• _Your instructions_
Report back every line in the data that includes the string "Toggle".

________________

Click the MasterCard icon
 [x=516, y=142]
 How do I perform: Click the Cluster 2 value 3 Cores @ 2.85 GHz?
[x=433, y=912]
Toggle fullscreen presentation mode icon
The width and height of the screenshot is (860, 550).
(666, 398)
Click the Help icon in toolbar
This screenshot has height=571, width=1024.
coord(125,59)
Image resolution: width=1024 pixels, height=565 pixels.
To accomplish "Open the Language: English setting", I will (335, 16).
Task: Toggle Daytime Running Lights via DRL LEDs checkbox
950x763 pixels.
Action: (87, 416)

________________

• _Completed exercise_
Toggle fullscreen presentation mode icon
Task: Toggle Daytime Running Lights via DRL LEDs checkbox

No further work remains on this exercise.